Given a $m\times n$ matrix of non-negative integers. A "reduction" of this matrix can be done on one row/column of this matrix, by subtracting the minimum of the row/column from all other numbers of that row/column. For example,
$$ \begin{bmatrix} 29 & 19 & 17 & 12 \\ 32 & 30 & 26 & 28 \\ 3 & 21 & 7 & 9 \\ 18 & 13 & 10 & 15 \end{bmatrix} $$
can be "reduced" on the second row by subtracting 26 from all four numbers, resulting in
$$ \begin{bmatrix} 29 & 19 & 17 & 12 \\ 6 & 4 & 0 & 2 \\ 3 & 21 & 7 & 9 \\ 18 & 13 & 10 & 15 \end{bmatrix} $$
Such reduction can be repeatedly done on every row/column, and the result is always still a non-negative integer matrix. On the other hand, each row/column can be effectively reduced only once, because subsequent reductions end up subtracting 0 and do not change the matrix.

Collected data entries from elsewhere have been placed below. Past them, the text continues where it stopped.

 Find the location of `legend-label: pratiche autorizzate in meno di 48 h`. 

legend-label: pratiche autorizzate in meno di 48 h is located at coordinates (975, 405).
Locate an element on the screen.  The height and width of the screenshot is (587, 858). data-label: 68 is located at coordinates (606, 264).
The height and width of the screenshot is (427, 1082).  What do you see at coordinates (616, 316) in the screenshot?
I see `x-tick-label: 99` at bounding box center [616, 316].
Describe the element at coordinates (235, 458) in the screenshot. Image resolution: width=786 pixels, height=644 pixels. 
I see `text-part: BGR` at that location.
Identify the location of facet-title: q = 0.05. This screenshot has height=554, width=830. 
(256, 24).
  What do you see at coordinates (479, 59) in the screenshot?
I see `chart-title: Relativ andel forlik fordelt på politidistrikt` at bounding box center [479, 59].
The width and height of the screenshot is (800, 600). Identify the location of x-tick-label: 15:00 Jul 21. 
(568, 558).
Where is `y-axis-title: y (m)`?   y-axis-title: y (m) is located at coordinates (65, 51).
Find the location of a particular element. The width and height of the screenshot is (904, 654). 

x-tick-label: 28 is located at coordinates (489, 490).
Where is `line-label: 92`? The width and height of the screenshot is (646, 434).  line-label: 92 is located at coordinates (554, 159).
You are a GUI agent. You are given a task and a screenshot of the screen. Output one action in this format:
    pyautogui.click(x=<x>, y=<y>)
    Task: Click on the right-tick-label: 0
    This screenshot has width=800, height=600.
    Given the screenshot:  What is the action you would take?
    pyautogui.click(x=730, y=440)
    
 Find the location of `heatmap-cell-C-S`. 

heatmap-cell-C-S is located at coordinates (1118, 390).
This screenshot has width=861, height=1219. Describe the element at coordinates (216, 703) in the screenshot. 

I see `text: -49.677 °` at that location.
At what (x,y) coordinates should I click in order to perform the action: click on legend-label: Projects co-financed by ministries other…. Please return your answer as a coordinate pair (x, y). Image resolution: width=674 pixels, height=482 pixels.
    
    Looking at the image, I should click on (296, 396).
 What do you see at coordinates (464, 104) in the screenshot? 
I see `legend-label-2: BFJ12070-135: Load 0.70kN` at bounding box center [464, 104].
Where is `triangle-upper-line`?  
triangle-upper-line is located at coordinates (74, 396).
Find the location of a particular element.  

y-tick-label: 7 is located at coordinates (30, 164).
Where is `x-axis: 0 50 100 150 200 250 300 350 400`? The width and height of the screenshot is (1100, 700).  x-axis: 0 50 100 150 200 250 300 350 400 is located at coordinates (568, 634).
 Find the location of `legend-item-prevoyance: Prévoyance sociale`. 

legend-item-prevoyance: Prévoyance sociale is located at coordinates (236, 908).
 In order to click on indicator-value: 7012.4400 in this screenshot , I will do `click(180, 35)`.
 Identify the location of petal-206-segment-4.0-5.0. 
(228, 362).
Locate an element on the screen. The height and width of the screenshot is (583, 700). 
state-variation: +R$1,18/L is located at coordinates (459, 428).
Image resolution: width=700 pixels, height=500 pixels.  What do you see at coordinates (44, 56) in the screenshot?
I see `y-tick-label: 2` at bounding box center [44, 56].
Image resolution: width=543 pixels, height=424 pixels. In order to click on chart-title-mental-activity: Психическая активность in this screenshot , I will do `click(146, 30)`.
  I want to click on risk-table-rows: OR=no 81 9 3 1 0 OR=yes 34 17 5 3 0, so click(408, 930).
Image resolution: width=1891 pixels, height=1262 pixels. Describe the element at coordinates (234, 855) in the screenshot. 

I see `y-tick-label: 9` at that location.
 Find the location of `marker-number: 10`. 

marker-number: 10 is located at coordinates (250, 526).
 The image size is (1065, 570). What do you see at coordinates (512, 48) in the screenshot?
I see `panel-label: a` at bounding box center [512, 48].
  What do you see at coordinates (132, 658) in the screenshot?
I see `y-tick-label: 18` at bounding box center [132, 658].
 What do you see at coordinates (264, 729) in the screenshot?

Hence, reduce each row and column once in any order, and the matrix is completely reduced. The question is: consider the sum of numbers in the final matrix, what is the minimum of this sum, among all possible completely reduced matrices? Further, how do we find out an ordering of reductions that achieves the minimum?
The order of reduction does affect the sum of numbers in the final matrix. For the matrix above, reducing [row 1, row 2, row 3, row 4, col 2] gives a sum of 73, while reducing [col 1, col 2, col 3, col 4, row 1, row 2] gives a sum of 81.
I am interested in an (efficient) algorithm that solves this problem (or better still, if there exists a closed form of the minimum). One can always brute-force through all $(m+n)!$ ordering of reductions and find the minimum, but that would be quite uninteresting.